(Collected data)

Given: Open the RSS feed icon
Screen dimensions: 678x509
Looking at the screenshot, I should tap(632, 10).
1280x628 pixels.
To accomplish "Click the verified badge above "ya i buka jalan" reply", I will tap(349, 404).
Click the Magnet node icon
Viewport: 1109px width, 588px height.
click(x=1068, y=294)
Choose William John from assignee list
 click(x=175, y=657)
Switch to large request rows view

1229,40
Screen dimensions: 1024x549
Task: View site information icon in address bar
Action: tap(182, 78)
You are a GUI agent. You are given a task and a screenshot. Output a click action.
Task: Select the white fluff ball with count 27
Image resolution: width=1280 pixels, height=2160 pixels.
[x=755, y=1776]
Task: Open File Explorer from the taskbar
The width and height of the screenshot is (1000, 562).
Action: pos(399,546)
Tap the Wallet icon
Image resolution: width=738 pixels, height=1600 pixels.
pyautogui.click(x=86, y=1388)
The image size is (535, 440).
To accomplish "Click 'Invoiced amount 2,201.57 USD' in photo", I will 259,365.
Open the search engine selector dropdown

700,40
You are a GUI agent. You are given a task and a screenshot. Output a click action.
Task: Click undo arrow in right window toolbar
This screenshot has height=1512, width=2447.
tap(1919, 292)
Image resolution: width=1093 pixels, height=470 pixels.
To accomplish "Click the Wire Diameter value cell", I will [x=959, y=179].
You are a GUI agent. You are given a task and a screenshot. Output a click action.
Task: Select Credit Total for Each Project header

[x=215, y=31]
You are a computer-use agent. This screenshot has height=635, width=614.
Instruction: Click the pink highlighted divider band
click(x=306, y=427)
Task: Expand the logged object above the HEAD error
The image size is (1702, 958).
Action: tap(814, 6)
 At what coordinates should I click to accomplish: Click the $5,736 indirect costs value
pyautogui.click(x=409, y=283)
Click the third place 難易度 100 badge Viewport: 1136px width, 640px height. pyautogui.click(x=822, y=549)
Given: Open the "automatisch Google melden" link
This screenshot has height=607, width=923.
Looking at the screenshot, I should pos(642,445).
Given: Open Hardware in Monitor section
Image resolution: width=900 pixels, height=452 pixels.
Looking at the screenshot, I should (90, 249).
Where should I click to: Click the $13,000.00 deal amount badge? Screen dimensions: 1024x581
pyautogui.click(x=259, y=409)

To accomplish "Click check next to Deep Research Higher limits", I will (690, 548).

> [WHAT YOU HAVE TO DO] Only these are to be transcribed: the line with "Image resolution: width=900" and every line after it through the last line of the entries, each exactly.

> [YOUR RESPONSE]
Image resolution: width=900 pixels, height=452 pixels.
Looking at the screenshot, I should (90, 249).
Where should I click to: Click the $13,000.00 deal amount badge? Screen dimensions: 1024x581
pyautogui.click(x=259, y=409)

To accomplish "Click check next to Deep Research Higher limits", I will (690, 548).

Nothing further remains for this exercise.